→ **PROBLEM REQUIREMENTS**:
Reproduce verbatim the lines of the records from the one containing "Open the rightmost blurred header menu icon" through the end of the records, inclusive. Leave the pictures out.

**** DATA SUPPLIED ****

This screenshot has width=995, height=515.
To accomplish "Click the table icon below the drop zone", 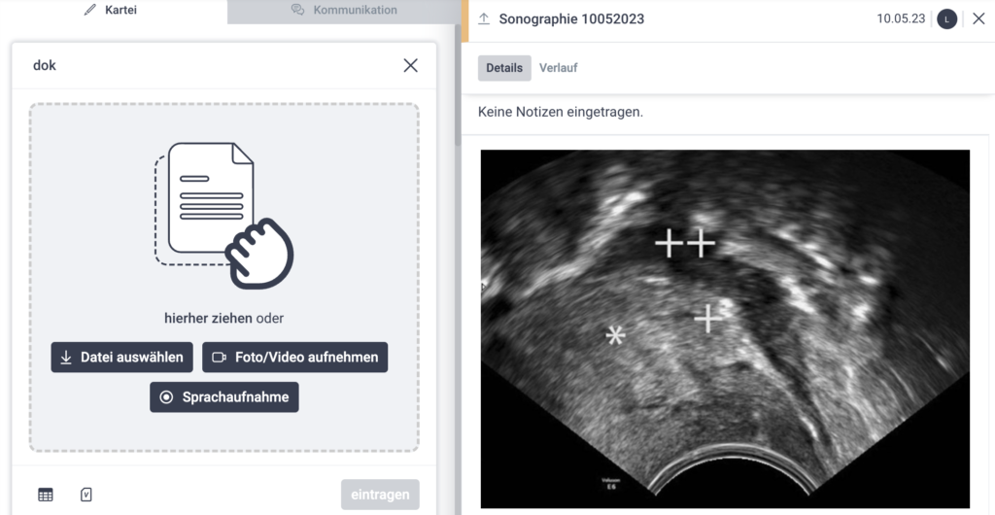I will pos(46,495).
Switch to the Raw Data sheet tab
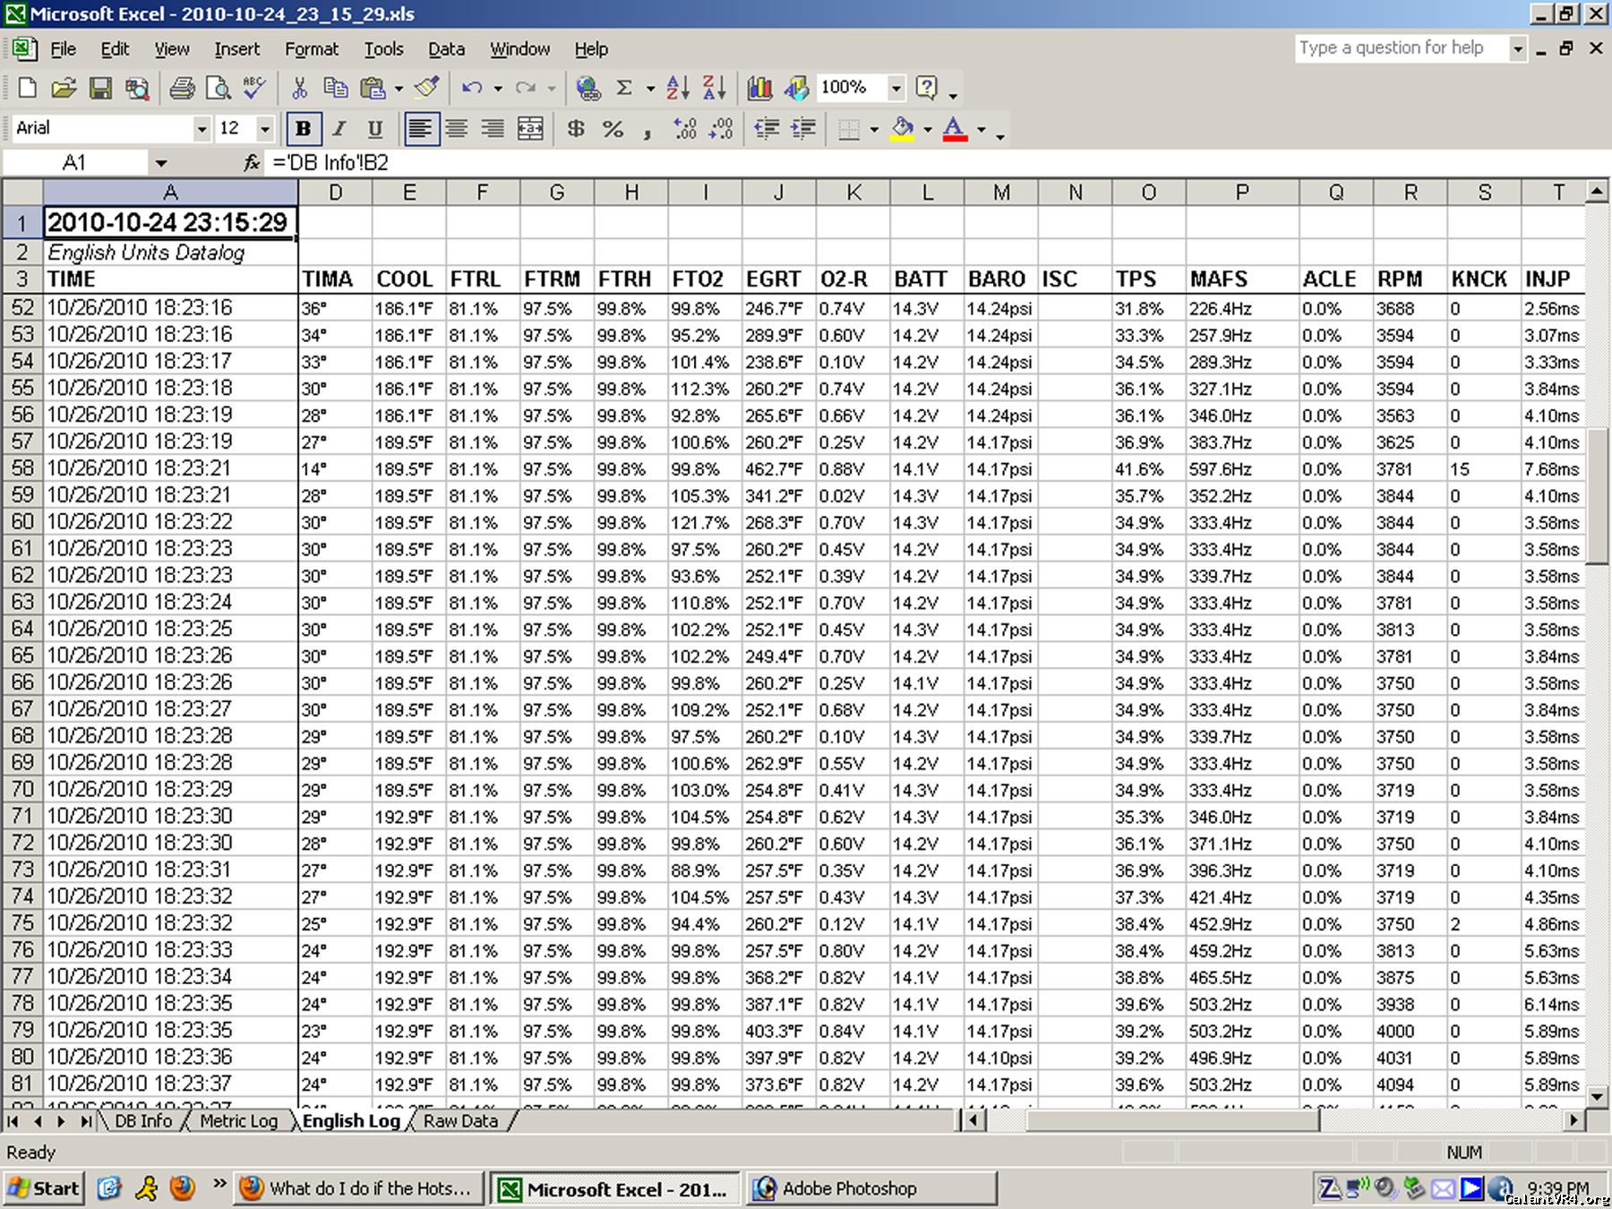Viewport: 1612px width, 1209px height. click(460, 1121)
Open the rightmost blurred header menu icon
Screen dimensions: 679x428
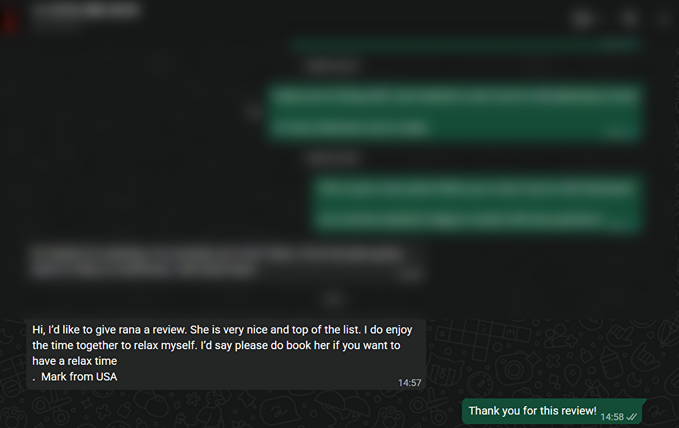[663, 18]
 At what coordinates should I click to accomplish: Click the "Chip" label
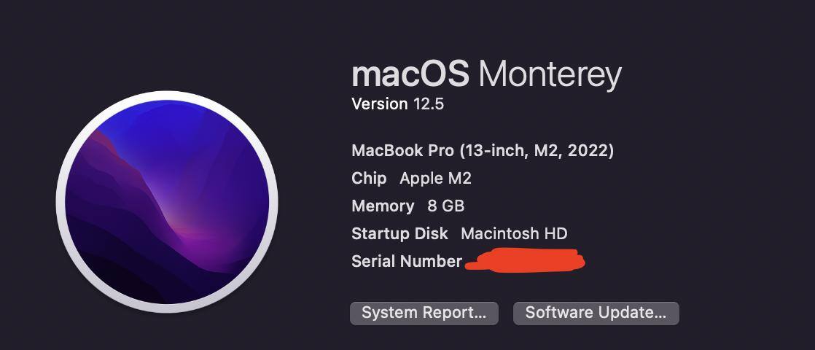tap(369, 179)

****

→ **EXERCISE ANSWER**:
Open the rightmost blurred header menu icon
Screen dimensions: 679x428
[663, 18]
 At what coordinates should I click to accomplish: Click the "Chip" label
tap(369, 179)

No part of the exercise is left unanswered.